- _Set problem_:
Pick out each line in the items below that contains the word "under", and copy those lines.

- _Supplied records_:
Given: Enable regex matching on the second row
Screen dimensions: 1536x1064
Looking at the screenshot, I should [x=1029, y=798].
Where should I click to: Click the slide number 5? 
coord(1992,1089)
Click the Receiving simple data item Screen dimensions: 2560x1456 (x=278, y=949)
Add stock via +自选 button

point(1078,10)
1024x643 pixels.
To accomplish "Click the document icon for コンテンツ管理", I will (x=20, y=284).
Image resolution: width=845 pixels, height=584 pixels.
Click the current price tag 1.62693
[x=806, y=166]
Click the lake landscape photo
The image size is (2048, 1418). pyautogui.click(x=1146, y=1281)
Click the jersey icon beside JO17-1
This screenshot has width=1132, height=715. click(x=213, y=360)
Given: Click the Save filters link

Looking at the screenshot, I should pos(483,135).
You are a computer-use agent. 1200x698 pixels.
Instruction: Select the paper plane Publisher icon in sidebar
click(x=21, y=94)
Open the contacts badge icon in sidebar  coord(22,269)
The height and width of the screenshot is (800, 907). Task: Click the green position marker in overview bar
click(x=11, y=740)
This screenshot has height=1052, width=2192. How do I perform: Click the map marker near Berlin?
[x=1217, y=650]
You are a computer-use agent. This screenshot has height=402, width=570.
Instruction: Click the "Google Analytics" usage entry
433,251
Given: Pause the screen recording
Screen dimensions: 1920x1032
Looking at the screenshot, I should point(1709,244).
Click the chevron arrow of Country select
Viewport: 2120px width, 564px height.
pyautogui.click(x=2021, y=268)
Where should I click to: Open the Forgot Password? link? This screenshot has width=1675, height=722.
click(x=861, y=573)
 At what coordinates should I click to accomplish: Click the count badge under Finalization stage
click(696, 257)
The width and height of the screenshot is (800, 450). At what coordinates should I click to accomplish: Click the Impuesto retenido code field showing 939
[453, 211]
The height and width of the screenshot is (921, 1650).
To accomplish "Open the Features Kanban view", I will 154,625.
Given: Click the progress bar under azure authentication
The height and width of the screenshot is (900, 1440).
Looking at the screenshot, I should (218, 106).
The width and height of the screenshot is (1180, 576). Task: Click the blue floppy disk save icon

- _Correct result_:
 At what coordinates should I click to accomplish: Click the count badge under Finalization stage
Given: Click the progress bar under azure authentication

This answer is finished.